■ Task goal:
Only the lines from the one containing "Click the 790 bookmarks count" through the one containing "This screenshot has height=413, width=799." should be printed, exactly as they appear below, with both ends included.

■ Data records:
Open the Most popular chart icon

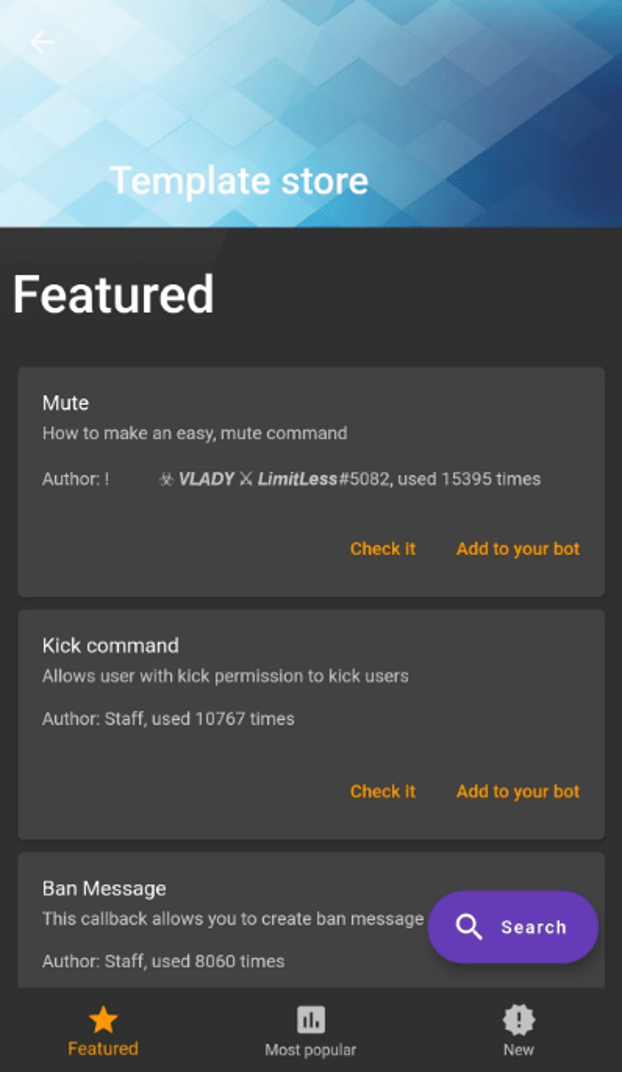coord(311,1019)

...

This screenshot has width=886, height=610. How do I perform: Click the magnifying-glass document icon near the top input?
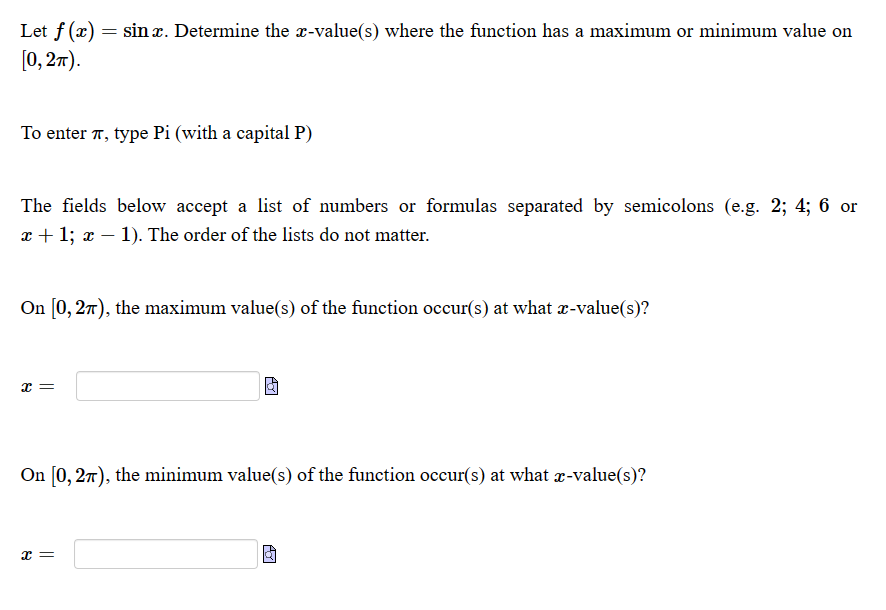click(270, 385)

---

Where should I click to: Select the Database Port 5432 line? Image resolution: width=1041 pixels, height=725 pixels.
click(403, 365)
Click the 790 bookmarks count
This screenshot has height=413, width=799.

■ Reply to the exercise:
Click the 790 bookmarks count
This screenshot has height=413, width=799.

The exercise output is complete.